→ **Work to complete**
Two lines in the listing below mark the span: one contains "Screen dimensions: 602x426" and one contains "Given: Click the 利用者向け情報 section header icon". Reproduce both of them and everything between, exactly.

→ **Exercise material**
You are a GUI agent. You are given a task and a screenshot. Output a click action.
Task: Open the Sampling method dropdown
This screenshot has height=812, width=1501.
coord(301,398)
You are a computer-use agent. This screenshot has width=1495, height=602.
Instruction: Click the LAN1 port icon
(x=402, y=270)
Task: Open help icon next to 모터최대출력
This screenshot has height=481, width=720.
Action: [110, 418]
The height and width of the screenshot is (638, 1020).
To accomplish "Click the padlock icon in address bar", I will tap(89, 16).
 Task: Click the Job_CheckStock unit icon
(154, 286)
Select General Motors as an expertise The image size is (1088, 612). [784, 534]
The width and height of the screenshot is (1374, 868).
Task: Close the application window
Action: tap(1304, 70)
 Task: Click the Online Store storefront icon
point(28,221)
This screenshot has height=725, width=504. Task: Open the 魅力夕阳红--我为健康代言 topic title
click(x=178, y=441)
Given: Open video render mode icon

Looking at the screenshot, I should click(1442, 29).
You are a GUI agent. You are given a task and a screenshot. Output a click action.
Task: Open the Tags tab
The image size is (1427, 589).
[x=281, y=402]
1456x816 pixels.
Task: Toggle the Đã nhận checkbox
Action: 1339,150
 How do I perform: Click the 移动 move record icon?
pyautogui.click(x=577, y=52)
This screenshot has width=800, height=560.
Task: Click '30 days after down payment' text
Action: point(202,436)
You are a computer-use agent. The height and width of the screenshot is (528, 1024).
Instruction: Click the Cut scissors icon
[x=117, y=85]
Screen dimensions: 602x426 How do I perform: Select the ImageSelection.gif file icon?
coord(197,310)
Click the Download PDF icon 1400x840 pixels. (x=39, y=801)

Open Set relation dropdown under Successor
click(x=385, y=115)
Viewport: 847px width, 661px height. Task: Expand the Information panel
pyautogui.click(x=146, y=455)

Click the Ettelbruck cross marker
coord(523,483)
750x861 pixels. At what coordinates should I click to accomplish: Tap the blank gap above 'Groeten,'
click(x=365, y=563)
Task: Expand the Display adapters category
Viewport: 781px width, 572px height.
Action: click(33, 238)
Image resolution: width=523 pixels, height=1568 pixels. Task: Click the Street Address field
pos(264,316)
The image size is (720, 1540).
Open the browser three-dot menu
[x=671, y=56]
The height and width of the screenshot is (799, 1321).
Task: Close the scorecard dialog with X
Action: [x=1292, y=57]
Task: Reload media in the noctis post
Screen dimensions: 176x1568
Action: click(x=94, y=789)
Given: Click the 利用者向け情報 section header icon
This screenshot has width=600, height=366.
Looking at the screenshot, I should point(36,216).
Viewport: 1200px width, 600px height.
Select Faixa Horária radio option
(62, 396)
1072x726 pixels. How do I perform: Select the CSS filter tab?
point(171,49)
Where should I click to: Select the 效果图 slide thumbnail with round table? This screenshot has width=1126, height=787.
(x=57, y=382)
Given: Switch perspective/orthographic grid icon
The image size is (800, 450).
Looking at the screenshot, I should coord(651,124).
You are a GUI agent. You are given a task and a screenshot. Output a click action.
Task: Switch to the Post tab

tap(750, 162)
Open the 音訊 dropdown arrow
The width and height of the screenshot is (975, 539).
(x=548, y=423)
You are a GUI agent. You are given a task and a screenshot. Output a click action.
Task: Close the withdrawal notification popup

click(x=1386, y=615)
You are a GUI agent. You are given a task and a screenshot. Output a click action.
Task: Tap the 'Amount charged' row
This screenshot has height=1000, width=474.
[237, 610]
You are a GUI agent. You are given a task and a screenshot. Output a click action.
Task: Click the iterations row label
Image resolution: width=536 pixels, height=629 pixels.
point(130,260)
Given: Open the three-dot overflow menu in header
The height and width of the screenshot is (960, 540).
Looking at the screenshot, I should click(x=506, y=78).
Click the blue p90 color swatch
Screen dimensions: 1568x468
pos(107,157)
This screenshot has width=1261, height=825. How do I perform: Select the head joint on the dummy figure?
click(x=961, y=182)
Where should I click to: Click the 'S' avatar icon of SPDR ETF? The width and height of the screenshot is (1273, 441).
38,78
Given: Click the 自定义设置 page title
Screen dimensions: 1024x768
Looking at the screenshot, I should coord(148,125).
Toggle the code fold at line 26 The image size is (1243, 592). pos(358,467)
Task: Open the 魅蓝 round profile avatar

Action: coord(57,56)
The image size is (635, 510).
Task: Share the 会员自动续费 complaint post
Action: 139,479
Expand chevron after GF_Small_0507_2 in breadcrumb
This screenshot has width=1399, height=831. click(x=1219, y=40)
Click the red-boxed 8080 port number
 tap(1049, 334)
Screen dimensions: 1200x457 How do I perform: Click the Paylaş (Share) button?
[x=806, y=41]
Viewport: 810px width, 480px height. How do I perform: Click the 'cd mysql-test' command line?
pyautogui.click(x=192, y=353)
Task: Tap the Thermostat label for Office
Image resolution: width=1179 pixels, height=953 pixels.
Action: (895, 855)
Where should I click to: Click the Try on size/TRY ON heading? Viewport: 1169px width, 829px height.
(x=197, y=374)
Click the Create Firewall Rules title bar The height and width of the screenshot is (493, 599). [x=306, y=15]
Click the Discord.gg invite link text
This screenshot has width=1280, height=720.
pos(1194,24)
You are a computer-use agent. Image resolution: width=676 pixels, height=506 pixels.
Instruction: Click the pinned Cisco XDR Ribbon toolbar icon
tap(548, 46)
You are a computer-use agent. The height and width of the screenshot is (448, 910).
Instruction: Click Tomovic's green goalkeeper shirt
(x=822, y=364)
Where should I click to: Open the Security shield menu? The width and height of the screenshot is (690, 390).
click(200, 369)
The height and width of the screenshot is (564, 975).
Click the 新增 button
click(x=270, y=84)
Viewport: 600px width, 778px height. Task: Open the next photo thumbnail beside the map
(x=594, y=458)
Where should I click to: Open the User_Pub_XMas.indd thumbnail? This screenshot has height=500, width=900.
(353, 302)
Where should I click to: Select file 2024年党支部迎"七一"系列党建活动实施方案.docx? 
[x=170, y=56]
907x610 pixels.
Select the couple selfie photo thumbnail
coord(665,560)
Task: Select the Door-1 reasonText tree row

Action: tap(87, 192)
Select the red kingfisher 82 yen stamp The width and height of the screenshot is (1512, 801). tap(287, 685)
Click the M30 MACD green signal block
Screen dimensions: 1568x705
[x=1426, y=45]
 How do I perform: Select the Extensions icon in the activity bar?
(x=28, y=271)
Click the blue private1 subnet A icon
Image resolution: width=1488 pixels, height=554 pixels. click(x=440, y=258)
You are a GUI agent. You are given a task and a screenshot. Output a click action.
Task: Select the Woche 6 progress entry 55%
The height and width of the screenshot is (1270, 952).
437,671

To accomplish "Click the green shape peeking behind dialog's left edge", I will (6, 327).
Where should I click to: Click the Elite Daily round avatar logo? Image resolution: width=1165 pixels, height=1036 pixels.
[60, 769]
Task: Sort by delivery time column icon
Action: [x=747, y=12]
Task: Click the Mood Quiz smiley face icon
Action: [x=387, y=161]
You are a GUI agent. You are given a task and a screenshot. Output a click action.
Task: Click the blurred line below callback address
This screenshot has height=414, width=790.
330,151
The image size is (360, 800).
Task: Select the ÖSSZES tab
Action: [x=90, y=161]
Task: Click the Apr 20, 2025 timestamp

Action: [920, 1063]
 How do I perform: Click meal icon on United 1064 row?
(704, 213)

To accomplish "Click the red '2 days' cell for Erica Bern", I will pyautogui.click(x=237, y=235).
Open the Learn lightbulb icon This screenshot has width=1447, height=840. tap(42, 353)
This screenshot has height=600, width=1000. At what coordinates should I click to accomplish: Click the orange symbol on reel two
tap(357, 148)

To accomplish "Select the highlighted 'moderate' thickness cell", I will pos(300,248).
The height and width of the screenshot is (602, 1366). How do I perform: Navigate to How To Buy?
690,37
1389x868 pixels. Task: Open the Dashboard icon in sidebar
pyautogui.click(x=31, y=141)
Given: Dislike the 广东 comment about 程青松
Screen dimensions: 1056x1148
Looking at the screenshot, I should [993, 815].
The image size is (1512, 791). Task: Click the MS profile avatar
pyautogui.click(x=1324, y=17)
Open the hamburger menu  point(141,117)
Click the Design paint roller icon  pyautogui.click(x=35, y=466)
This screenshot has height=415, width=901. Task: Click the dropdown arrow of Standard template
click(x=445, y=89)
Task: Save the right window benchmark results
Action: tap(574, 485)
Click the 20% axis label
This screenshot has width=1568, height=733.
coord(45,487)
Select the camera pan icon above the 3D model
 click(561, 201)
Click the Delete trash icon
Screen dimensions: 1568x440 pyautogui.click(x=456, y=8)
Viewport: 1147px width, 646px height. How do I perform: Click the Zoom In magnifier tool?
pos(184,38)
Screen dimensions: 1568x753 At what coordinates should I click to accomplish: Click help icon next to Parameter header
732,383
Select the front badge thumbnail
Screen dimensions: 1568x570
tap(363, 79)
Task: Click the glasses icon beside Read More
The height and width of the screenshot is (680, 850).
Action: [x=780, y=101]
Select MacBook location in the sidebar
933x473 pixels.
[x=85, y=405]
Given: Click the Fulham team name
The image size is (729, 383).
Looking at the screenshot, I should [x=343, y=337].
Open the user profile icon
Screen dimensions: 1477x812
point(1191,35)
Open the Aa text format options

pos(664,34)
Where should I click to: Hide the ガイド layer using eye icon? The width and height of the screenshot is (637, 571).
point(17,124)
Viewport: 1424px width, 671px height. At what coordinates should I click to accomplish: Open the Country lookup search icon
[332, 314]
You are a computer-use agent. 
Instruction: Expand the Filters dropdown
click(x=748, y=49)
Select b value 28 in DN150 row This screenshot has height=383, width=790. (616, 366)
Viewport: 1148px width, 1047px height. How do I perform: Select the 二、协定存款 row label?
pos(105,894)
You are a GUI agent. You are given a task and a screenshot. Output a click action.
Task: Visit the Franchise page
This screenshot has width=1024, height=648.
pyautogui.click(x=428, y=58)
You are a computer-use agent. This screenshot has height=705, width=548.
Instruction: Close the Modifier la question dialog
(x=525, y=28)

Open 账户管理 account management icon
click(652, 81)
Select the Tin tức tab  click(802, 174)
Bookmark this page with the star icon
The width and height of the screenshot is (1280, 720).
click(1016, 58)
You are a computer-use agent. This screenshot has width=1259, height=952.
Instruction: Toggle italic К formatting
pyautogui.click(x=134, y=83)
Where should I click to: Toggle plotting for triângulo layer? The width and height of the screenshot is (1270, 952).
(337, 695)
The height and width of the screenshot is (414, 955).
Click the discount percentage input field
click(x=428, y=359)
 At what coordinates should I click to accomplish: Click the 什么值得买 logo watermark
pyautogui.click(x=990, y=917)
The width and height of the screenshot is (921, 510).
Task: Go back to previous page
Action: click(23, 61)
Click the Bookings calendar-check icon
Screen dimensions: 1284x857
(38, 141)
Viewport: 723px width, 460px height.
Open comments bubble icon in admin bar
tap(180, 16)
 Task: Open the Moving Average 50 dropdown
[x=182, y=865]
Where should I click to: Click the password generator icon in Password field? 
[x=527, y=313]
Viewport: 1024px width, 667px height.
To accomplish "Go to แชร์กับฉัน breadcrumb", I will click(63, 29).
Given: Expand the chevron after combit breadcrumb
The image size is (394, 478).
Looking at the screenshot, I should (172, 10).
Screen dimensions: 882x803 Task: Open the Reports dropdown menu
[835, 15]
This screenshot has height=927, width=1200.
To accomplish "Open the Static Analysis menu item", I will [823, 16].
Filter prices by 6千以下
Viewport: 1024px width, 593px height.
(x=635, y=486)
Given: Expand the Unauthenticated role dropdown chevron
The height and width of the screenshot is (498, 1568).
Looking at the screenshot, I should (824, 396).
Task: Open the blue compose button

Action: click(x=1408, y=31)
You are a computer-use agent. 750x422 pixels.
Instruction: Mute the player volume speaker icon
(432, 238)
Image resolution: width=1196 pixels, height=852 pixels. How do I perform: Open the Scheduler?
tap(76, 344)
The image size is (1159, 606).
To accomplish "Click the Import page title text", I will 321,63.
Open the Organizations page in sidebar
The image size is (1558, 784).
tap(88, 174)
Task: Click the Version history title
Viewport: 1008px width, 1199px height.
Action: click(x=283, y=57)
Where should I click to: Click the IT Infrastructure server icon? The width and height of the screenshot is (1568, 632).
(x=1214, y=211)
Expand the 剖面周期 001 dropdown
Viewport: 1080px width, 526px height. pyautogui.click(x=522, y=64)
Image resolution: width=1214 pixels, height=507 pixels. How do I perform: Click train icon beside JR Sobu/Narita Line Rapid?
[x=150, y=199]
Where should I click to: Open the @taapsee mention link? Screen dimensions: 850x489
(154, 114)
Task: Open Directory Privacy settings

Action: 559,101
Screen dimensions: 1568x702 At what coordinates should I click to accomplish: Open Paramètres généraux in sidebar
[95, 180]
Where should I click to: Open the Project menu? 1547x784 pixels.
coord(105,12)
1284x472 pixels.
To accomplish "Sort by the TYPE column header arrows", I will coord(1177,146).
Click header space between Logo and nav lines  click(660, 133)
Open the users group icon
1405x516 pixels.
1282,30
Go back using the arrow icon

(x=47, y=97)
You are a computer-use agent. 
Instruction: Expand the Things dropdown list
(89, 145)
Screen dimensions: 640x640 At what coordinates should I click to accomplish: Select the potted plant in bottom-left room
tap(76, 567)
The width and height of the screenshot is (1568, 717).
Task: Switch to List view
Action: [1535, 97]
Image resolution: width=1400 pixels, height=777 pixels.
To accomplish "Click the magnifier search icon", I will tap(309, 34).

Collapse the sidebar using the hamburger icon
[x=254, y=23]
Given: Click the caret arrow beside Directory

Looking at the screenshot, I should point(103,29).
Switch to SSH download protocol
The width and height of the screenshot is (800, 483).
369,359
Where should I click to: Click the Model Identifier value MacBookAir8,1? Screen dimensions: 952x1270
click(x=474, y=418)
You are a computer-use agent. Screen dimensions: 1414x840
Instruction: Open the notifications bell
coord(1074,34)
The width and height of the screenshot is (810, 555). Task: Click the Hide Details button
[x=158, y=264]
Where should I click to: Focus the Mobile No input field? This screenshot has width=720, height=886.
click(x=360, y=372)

→ **Solution to this exercise**
Screen dimensions: 602x426 How do I perform: Select the ImageSelection.gif file icon?
coord(197,310)
Click the Download PDF icon 1400x840 pixels. (x=39, y=801)

Open Set relation dropdown under Successor
click(x=385, y=115)
Viewport: 847px width, 661px height. Task: Expand the Information panel
pyautogui.click(x=146, y=455)

Click the Ettelbruck cross marker
coord(523,483)
750x861 pixels. At what coordinates should I click to accomplish: Tap the blank gap above 'Groeten,'
click(x=365, y=563)
Task: Expand the Display adapters category
Viewport: 781px width, 572px height.
Action: click(33, 238)
Image resolution: width=523 pixels, height=1568 pixels. Task: Click the Street Address field
pos(264,316)
The image size is (720, 1540).
Open the browser three-dot menu
[x=671, y=56]
The height and width of the screenshot is (799, 1321).
Task: Close the scorecard dialog with X
Action: [x=1292, y=57]
Task: Reload media in the noctis post
Screen dimensions: 176x1568
Action: click(x=94, y=789)
Given: Click the 利用者向け情報 section header icon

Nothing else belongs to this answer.